Sans surprise, la séance de clôture de la conférence de financement des mobilités a commencé par vingt minutes de retard ce mercredi matin à l'hôtel de Roquelaure. « Désolé pour la ponctualité ferroviaire », s'est exclamé, large sourire aux lèvres, l'ancien ministre Dominique Bussereau, chargé de présider ce raout gouvernemental baptisé Ambition France Transports, suscitant les exclamations mi-agacées, mi-amusées, de la rangée occupée par les dirigeants de la SNCF, ainsi que les rires du reste de la salle.
Pendant dix semaines, l'ancien élu local et parlementaire a fait plancher 50 experts politiques, publics et privés sur l'avenir du fleuve, du rail et de la route.
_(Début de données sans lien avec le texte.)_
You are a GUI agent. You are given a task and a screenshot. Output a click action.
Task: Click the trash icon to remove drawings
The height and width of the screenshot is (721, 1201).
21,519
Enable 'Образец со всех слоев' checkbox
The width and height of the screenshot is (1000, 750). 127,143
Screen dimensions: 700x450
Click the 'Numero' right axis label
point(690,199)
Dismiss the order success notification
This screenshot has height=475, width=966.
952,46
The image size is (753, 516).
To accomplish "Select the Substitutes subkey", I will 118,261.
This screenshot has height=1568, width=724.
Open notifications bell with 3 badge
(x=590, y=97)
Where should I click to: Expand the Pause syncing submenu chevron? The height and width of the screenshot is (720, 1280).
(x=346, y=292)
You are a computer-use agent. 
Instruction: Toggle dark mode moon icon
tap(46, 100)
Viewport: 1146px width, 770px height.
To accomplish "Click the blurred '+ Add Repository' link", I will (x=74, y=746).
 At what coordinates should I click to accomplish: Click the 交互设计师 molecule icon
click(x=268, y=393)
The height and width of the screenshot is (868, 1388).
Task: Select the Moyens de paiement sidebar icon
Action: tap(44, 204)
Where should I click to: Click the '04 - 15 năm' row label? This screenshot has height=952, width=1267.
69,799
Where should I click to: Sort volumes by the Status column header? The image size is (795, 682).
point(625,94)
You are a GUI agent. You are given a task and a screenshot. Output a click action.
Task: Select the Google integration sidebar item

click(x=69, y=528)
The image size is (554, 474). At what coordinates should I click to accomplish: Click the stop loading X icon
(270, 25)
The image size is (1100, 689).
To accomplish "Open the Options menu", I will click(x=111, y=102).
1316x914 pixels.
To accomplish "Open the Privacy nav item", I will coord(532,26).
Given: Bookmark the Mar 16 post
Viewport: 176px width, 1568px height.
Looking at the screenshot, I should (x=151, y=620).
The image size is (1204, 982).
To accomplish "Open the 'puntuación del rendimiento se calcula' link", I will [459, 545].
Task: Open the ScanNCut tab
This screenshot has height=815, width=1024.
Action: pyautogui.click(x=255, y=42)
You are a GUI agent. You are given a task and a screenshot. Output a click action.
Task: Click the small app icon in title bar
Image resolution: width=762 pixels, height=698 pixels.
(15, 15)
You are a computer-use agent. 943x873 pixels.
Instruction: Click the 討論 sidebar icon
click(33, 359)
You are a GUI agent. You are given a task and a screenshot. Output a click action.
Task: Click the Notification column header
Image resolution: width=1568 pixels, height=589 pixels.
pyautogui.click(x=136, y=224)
Deux mois, quatre ateliers et des dizaines d'heures de réunion à l'issue desquels il a défendu, notamment, le maintien des péages autoroutiers et le renforcement du cadre pluriannuel de financement. « C'est une nouvelle page de l'histoire de nos infrastructures qui s'ouvre », lui a promis, juste après, le ministre des Transports, Philippe Tabarot.
Le gouvernement portera en effet un projet de loi-cadre en décembre, coécrit avec les parlementaires, puis un texte de programmation, construit sur la base d'une revue des grands projets réalisée par le Conseil d'orientation des infrastructures, qui fixera une trajectoire d'investissements précise. « Ces textes devront être inscrits à l'ordre du jour du Parlement pour rassurer tout le monde. Sinon, il y aura de la frustration », met en garde le vice-président (LR) du Sénat, Didier Mandelli, copilote de l'atelier sur le modèle économique des autorités organisatrices de mobilité.